Fun With SpamAssassin Meta Rules

I’ve got a ticketing system. Let’s say you open a ticket by emailing support@example.com. You then get an automated response confirming that you’ve opened a ticket, and on my side people get bothered by a notification about this support ticket that needs attention.

A problem here is that absolutely anyone or anything emailing that will open a ticket. And it’s pretty easy to find that email address.

As a result lots of scum of the earthenterprising individuals seem to be passing that email address around to other enterprising individuals who decide to add it to their email marketing mailshots.

A reasonable response to this would perhaps be to move away from email to a web form, and put it behind a login so that only existing, authenticated customers could submit new tickets. Thing is, I still have to have a way for previously-unknown people to create tickets by email, and I kind of like email. So I persevere.

One thing I can do though is block all kinds of newsletters. There is no scenario where people who send newsletters should be trying to open support tickets. I’m prepared to disallow any email from MailJet or SendGrid being sent to my ticketing system, for example.

But how to do it?

Well, I am already able to identify emails from MailJet and SendGrid because I use the ASN plugin. This inserts a header in the email to say which Autonomous System it came from.

MailJet’s ASN is 200069 and SendGrid’s is 11377. I know that because I’ve seen mail from them before, and the ASN plugin put a header in with those numbers.

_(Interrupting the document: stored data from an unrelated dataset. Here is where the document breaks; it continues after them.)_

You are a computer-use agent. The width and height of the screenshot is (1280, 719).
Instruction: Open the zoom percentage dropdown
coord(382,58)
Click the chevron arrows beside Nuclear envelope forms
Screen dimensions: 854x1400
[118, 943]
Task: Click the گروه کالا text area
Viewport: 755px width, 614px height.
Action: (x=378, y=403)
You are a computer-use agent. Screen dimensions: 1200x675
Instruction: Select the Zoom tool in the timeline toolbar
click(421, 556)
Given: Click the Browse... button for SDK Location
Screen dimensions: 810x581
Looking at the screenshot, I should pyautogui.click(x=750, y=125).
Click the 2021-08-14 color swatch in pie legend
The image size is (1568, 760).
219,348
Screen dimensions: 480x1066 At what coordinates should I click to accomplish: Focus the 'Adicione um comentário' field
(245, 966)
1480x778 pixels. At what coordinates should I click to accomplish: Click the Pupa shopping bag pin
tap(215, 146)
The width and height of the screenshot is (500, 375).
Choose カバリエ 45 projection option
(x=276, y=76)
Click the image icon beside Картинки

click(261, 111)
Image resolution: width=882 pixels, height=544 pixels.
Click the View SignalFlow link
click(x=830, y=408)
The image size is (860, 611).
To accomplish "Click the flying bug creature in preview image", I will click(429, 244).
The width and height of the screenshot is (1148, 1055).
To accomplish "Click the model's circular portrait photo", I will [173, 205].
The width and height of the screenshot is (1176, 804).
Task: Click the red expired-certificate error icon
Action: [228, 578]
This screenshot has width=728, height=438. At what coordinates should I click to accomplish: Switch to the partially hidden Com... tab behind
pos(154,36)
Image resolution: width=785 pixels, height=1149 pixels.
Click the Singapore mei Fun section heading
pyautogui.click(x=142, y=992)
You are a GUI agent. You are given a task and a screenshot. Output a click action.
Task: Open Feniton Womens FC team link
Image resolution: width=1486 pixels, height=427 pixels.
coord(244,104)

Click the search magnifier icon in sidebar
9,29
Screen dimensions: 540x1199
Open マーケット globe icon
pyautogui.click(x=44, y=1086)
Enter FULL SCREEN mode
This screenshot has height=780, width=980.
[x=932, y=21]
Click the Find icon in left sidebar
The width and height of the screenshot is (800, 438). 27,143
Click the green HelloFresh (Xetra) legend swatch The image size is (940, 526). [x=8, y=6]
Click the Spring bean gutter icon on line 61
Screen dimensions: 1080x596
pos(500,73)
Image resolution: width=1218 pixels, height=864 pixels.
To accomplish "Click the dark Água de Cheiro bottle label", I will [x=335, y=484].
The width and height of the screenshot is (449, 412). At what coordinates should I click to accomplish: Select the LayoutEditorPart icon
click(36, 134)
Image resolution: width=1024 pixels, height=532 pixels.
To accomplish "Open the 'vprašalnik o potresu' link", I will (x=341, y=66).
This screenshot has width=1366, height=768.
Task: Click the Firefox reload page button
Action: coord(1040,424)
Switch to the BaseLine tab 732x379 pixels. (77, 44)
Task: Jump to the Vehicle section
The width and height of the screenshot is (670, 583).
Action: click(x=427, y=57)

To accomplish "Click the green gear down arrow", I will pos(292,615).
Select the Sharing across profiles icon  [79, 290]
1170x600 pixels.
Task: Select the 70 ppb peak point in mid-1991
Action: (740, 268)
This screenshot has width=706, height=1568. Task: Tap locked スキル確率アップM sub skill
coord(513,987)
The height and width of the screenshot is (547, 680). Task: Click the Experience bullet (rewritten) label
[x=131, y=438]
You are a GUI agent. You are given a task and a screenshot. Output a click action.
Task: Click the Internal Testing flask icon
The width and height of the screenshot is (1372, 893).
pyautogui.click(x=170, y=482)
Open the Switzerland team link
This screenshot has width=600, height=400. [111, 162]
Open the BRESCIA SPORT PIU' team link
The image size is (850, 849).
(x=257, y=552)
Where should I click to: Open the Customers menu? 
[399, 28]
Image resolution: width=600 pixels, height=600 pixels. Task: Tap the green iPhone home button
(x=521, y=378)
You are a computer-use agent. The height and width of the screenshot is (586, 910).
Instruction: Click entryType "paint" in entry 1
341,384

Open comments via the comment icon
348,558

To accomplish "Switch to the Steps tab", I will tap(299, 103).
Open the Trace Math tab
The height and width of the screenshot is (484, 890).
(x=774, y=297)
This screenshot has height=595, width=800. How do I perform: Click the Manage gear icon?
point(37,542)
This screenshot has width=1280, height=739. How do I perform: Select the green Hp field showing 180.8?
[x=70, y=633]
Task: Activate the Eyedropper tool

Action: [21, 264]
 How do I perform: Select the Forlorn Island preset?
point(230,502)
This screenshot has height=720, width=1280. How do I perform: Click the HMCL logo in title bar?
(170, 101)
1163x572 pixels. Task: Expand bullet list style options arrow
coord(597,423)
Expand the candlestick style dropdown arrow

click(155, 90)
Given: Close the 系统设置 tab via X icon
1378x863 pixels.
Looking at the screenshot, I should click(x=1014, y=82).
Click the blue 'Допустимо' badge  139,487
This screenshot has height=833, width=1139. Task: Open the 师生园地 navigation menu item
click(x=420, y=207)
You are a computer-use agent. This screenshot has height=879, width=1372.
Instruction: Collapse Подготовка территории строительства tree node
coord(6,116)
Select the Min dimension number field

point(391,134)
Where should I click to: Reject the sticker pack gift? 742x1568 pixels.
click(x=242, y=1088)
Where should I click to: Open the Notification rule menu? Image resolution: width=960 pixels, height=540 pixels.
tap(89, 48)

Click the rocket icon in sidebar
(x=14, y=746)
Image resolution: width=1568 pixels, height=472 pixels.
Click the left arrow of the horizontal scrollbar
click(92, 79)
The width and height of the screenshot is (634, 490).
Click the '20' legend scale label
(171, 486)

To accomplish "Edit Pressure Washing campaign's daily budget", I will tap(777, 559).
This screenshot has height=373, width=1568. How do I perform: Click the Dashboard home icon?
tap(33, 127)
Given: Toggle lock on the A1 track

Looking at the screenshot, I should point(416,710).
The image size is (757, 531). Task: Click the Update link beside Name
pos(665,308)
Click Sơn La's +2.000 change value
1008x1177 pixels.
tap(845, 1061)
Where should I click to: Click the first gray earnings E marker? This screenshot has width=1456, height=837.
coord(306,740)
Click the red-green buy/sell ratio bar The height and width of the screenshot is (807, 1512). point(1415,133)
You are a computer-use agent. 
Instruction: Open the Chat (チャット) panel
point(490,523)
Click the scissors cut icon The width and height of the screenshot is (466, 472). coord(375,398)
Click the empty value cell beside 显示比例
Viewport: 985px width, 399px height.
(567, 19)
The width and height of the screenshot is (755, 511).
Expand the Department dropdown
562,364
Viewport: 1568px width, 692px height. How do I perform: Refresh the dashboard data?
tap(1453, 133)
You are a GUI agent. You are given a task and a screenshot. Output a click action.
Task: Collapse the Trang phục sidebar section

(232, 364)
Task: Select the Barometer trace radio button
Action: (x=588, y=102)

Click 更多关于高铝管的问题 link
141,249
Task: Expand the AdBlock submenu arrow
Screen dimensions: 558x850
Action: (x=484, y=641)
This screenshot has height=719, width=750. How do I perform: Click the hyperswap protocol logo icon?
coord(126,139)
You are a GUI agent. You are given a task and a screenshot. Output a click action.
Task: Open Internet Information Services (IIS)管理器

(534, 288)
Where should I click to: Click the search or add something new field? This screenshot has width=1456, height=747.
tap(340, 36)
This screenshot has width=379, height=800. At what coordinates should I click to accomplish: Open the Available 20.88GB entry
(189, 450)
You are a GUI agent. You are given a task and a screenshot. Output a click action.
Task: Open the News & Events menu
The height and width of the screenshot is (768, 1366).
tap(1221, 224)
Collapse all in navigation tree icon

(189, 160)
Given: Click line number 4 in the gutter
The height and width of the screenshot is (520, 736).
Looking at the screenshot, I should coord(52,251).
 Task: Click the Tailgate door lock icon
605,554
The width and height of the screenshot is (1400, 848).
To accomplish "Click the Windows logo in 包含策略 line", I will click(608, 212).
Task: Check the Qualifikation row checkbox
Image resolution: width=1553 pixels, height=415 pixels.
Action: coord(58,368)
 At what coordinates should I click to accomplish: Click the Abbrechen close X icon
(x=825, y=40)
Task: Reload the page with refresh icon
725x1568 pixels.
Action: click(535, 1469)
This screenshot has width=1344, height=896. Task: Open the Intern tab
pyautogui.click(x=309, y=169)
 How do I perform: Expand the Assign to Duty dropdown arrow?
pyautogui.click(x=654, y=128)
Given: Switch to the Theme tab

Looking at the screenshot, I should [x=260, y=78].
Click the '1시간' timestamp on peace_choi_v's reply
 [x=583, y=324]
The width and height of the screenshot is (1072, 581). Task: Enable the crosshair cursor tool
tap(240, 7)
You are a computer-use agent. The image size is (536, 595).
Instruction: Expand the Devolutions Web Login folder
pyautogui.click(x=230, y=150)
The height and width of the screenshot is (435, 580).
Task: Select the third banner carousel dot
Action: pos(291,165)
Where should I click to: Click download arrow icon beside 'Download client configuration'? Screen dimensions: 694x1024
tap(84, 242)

You can add some custom rules to match mails from these ASNs:

header   LOCAL_ASN_MAILJET X-ASN =~ /\b200069\b/
score    LOCAL_ASN_MAILJET 0.001
describe LOCAL_ASN_MAILJET Sent by MailJet (ASN200069)

What this will do is check the header that the ASN plugin added and if it matches it will add this label LOCAL_ASN_MAILJET with a score of 0.001 to the list of SpamAssassin scores.

Scores that are very close to zero (but not actually zero!) are typically used just to annotate an email. You can’t use zero exactly because that disables the rule entirely.

Now, if you really didn’t want any email from MailJet at all you could crank that score up and it would all be rejected. But my users do actually get quite a lot of wanted email from the likes of MailJet and SendGrid. These senders are sadly too big to block. They know this, and this probably contributes to their noted preference for taking spammers’ money, but that is a rant for another day.

Back to the original goal: I only want to reject mail from these companies if it is destined for my ticketing system. So how to identify mail that’s for the support queue? Well that’s pretty simple:

header   LOCAL_TO_SUPPORT ToCc:addr =~ /^support\@example\.com$/i
score    LOCAL_TO_SUPPORT 0.001
describe LOCAL_TO_SUPPORT Recipient is support queue

This checks just the address part(s) of the To and Cc headers to see if any match support@example.com. The periods (‘.’) and the at symbol (‘@’) need escaping because this is a Perl regular expression. If there’s a match then the LOCAL_TO_SUPPORT tag will be added.

Now all that remains is to make a new rule that only fires if both of these conditions are true, and assigns a real score to that:

meta     LOCAL_MAILSHOT_TO_SUPPORT (LOCAL_TO_SUPPORT && (LOCAL_ASN_MAILJET || LOCAL_ASN_SENDGRID))
score    LOCAL_MAILSHOT_TO_SUPPORT 10.0
describe LOCAL_MAILSHOT_TO_SUPPORT Mailshot sent to support queue

There. Now the support queue will never get emails from these companies, but the rest of my users still can.

Of course you don’t have to match those mails by ASN. There are many other indicators of senders that just shouldn’t be opening support tickets, and if you can find any other sort of rule that matches them reliably then you can chain that with other rules that identify the support queue recipient.

Another way to do it would be to run the support queue as its own SpamAssassin user with its own per-user rules. I have a fairly simple SpamAssassin setup though with only a global set of rules so I didn’t want to do that just for this.